Task description:
Turn the stretch from the line containing "Given: Open Daniel" through the line containing "Looking at the" into a numbered list, omitting any blank lines.

Material for this task:
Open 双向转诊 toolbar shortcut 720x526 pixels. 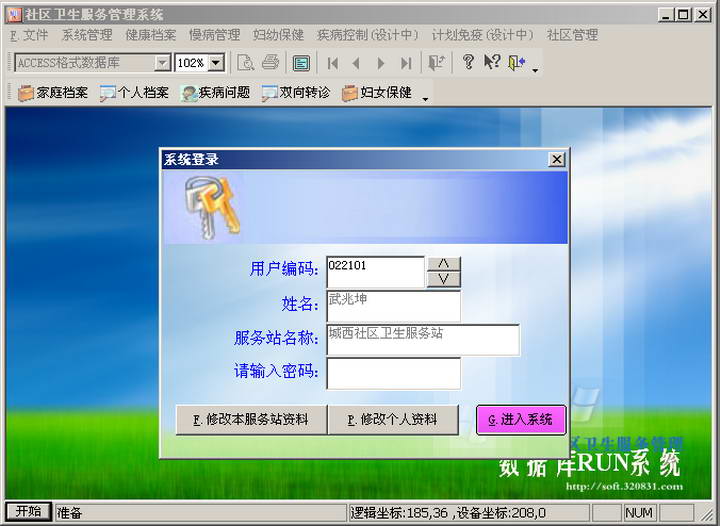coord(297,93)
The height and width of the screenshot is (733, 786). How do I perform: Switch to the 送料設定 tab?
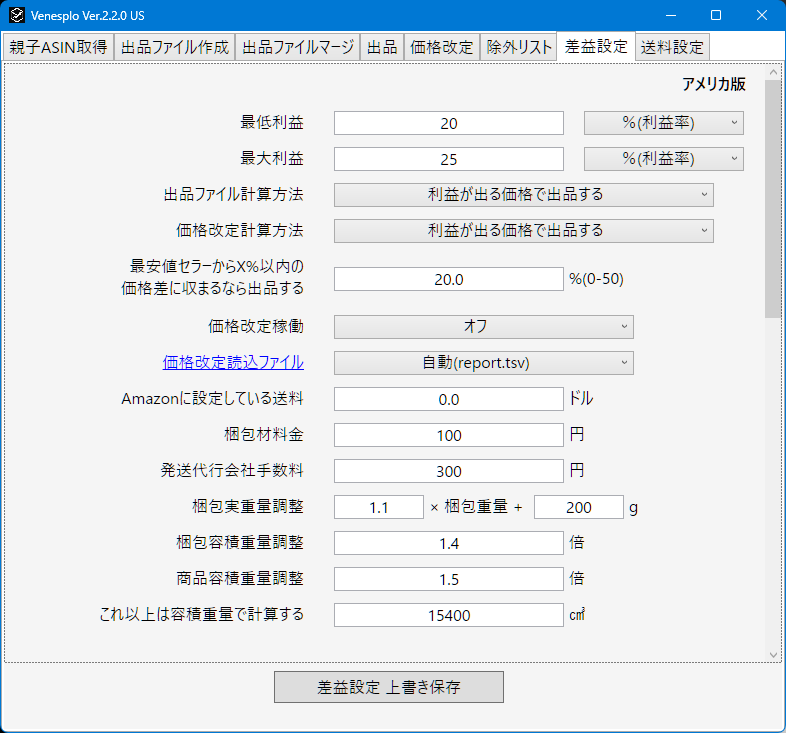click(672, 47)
--
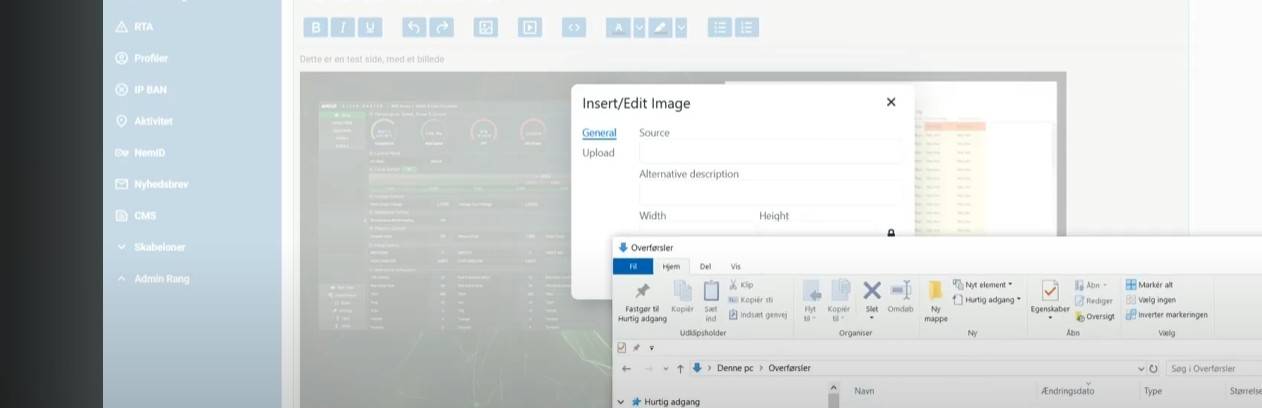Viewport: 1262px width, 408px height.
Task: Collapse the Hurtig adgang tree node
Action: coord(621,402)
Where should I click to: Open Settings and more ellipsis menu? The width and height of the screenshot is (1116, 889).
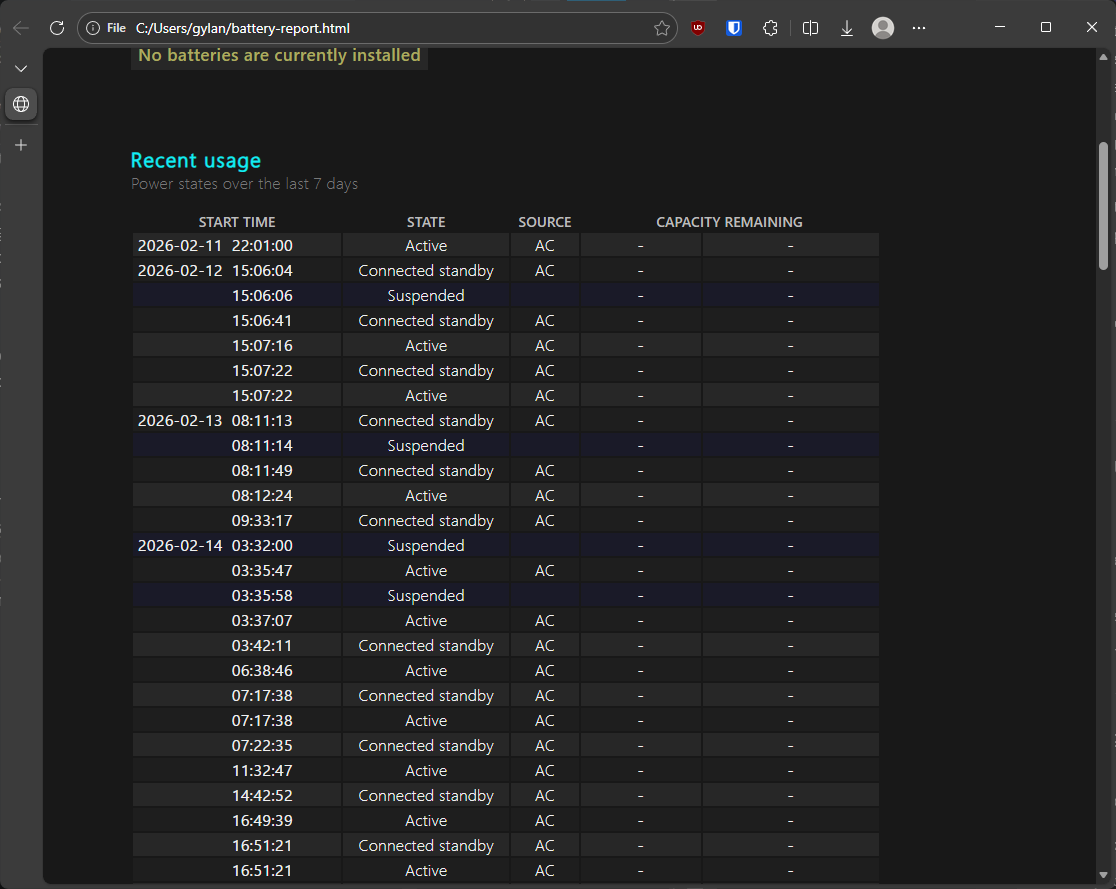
---
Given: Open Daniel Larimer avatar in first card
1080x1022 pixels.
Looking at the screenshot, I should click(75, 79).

Task output:
1. Given: Open Daniel Larimer avatar in first card
2. 1080x1022 pixels.
3. Looking at the screenshot, I should click(75, 79).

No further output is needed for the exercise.